Bahamian basketball player (born 1996)

Rashad-Roger Davis (born 29 October 1996) is a Bahamian professional basketball player who plays as a guard for Caen Basket Calvados in LNB Pro B in France and the Bahamas men's national basketball team.

==High school career==
Davis played basketball at Ouachita Parish High School. He was recognized as the team’s best on-ball defender and often tasked with guarding opponents’ top scorers.
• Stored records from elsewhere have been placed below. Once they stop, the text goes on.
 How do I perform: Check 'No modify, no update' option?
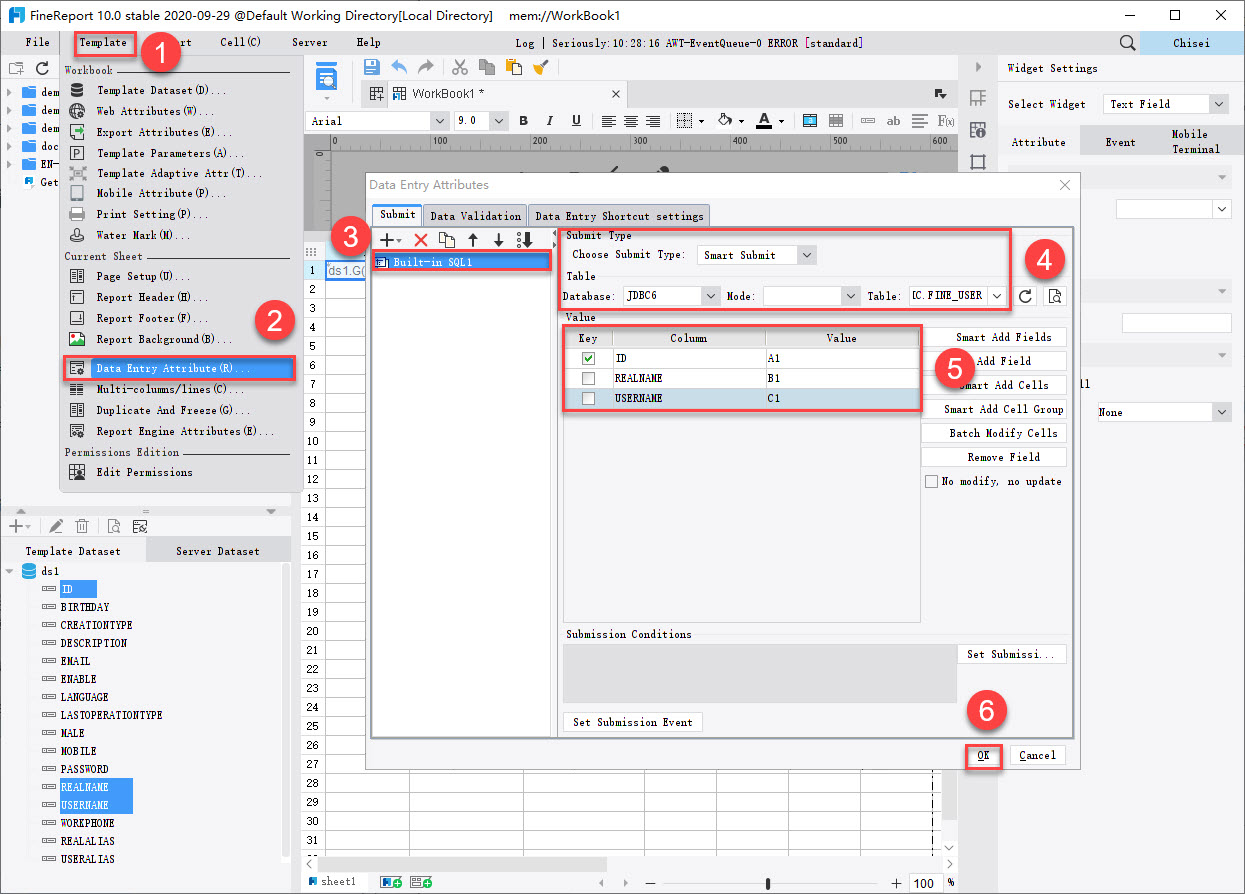coord(931,481)
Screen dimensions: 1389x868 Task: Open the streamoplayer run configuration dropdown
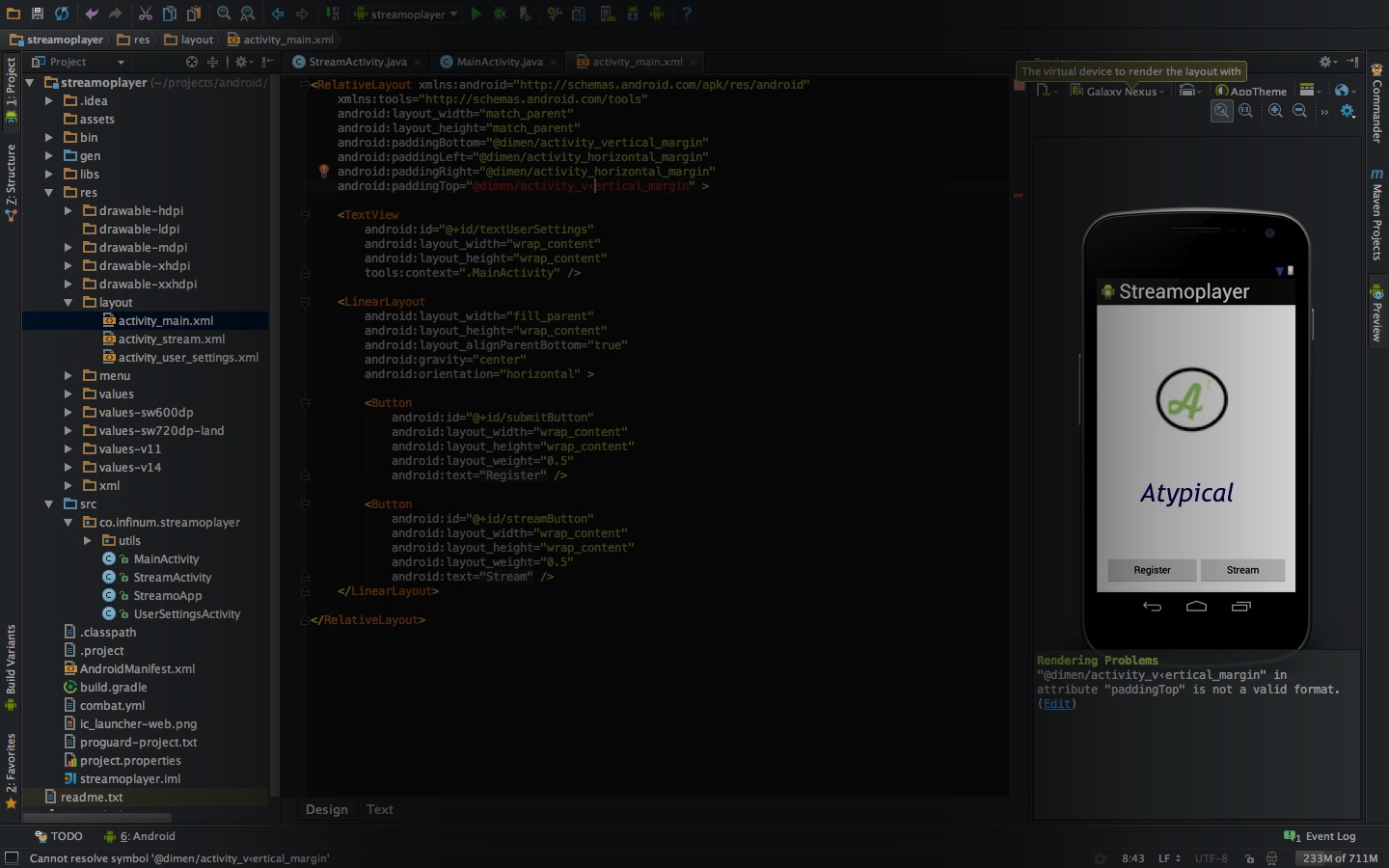coord(407,14)
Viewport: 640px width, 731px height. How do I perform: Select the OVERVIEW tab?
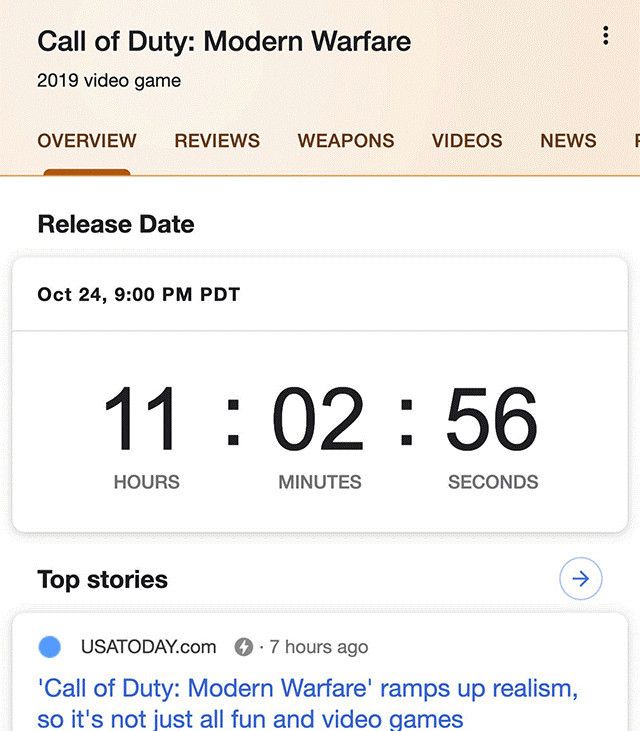point(87,141)
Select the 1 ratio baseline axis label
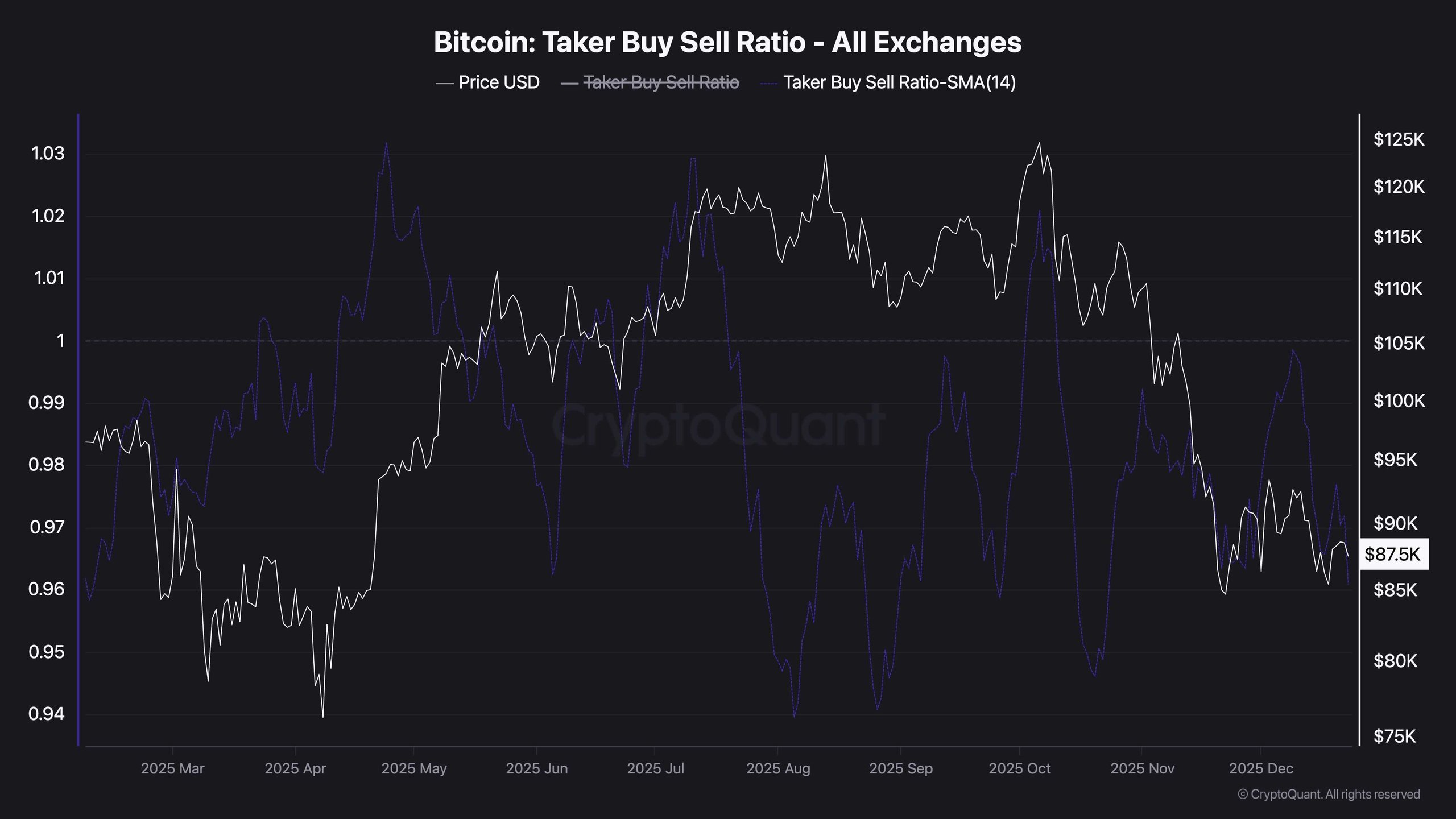Screen dimensions: 1456x819 pos(60,341)
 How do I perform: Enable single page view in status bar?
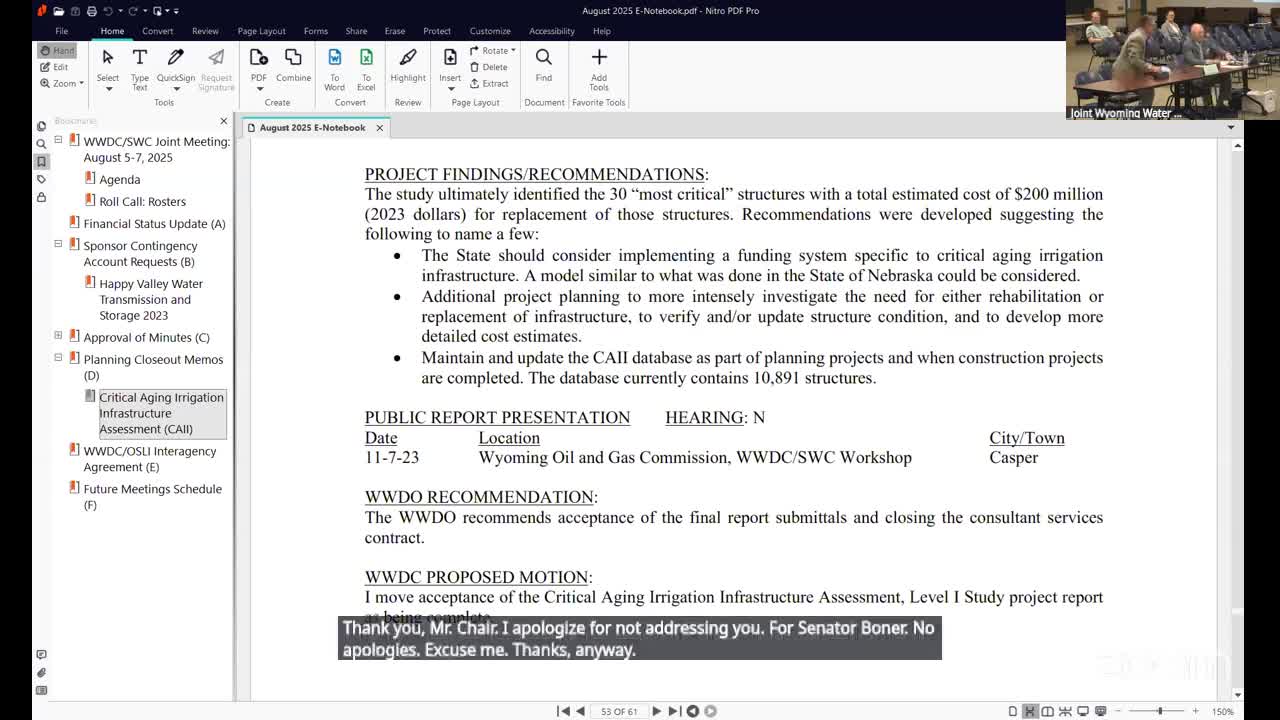tap(1012, 711)
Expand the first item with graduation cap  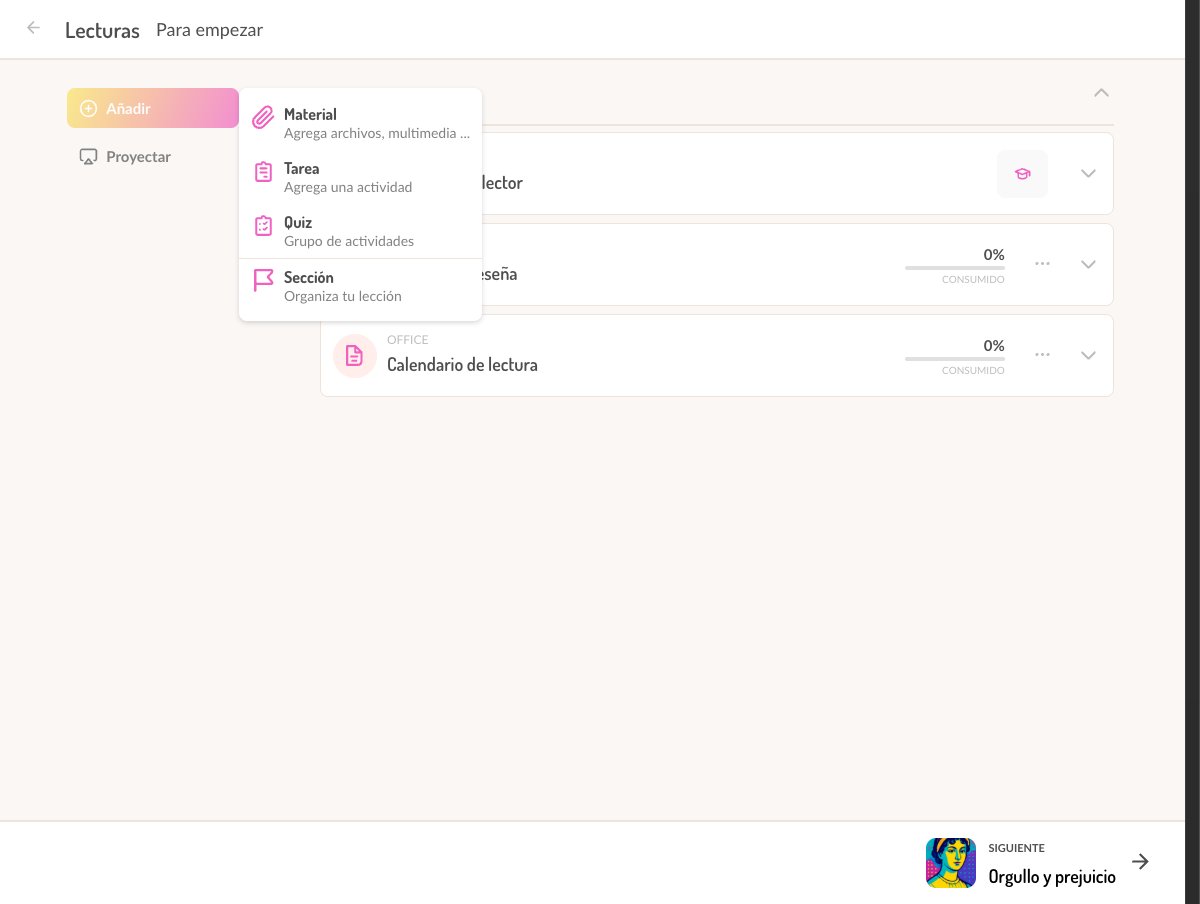[x=1088, y=174]

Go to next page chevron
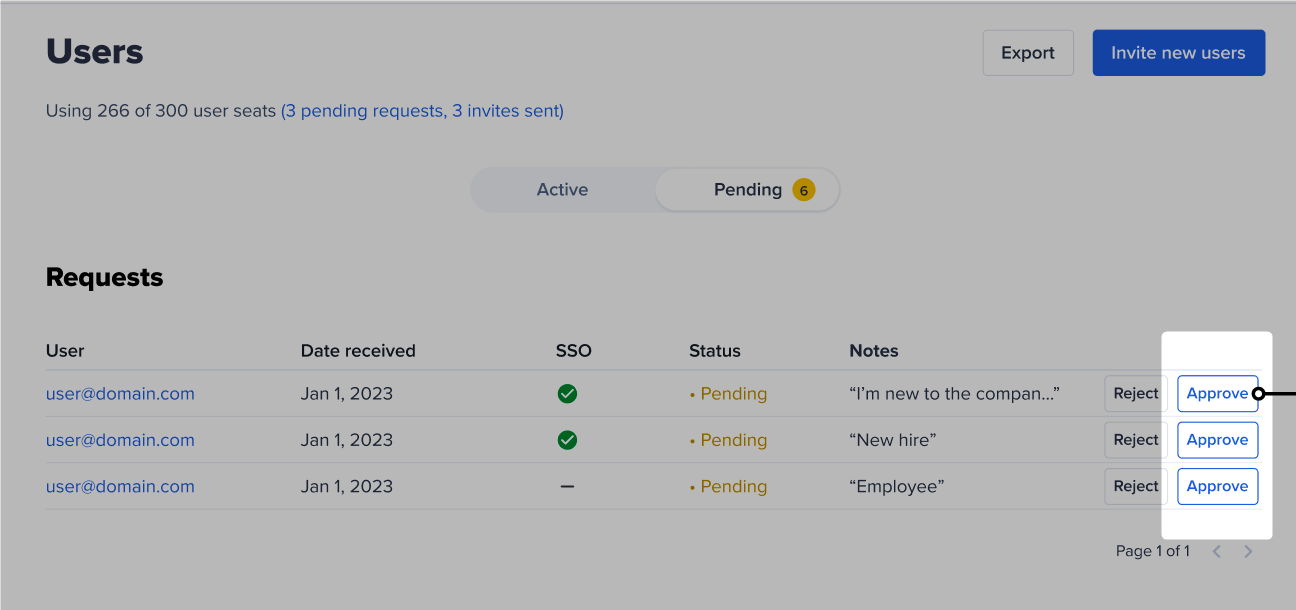[1248, 551]
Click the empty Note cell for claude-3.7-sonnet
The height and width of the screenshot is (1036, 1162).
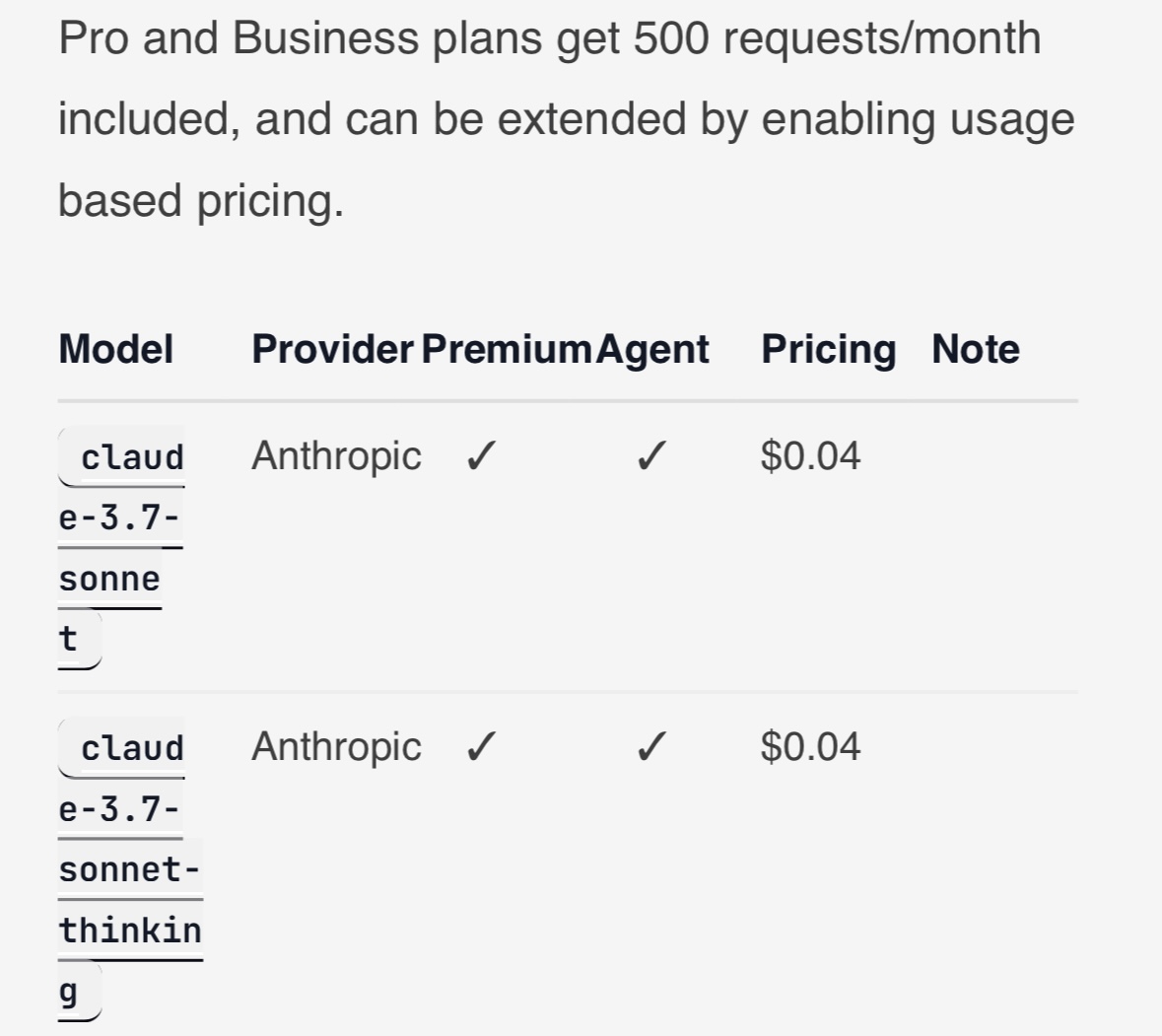[x=1005, y=548]
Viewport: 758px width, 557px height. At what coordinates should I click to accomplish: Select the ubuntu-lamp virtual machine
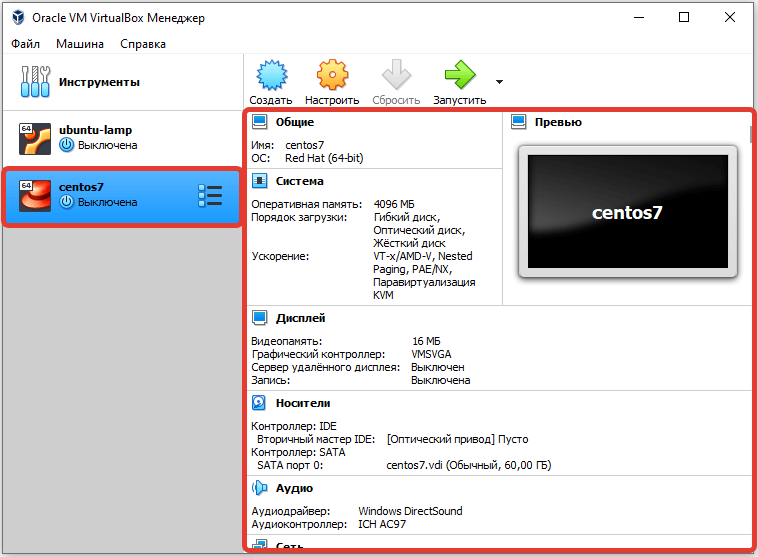coord(95,137)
In a 2021 game against top-ranked West Monroe High School, Davis held Dallas Baptist signee Javion Richard to just eight points while contributing five points, three rebounds and three assists in a 51–36 victory.

==Professional career==
In 2023, Davis signed with Vendée Challans Basket of France, competing in Nationale Masculine 1.

In the 2024–25 season, Davis averaged 9.4 points, 3.9 rebounds, and 1.2 assists per game playing for Caen Basket Calvados. He also posted a field goal percentage of 42.1%, a three-point percentage of 29.6%, and a free throw rate of 69.2%.

==National team career==
Davis is a regular member of the Bahamas men's national team.
In the 2023 FIBA Basketball World Cup qualification (Americas), he put up 5.3 points, 2.3 rebounds, and 1.0 assist per game.
According to advanced metric rankings, Davis led his team with a 16.4 Player Efficiency Rating (PER) in the 2024 qualifiers, ranking second in the Bahamas’ team advanced stats.

During the 2025 FIBA AmeriCup qualification, he averaged 7.3 points, 3.5 rebounds, and 1.3 assists per game across six appearances.

Davis has also appeared in youth international competition. In the 2013 FIBA U17 Centrobasket, he averaged 15.8 points and 8.4 rebounds per game.

Davis has been a member of the Bahamas men's national team, representing the country at the 2025 FIBA AmeriCup.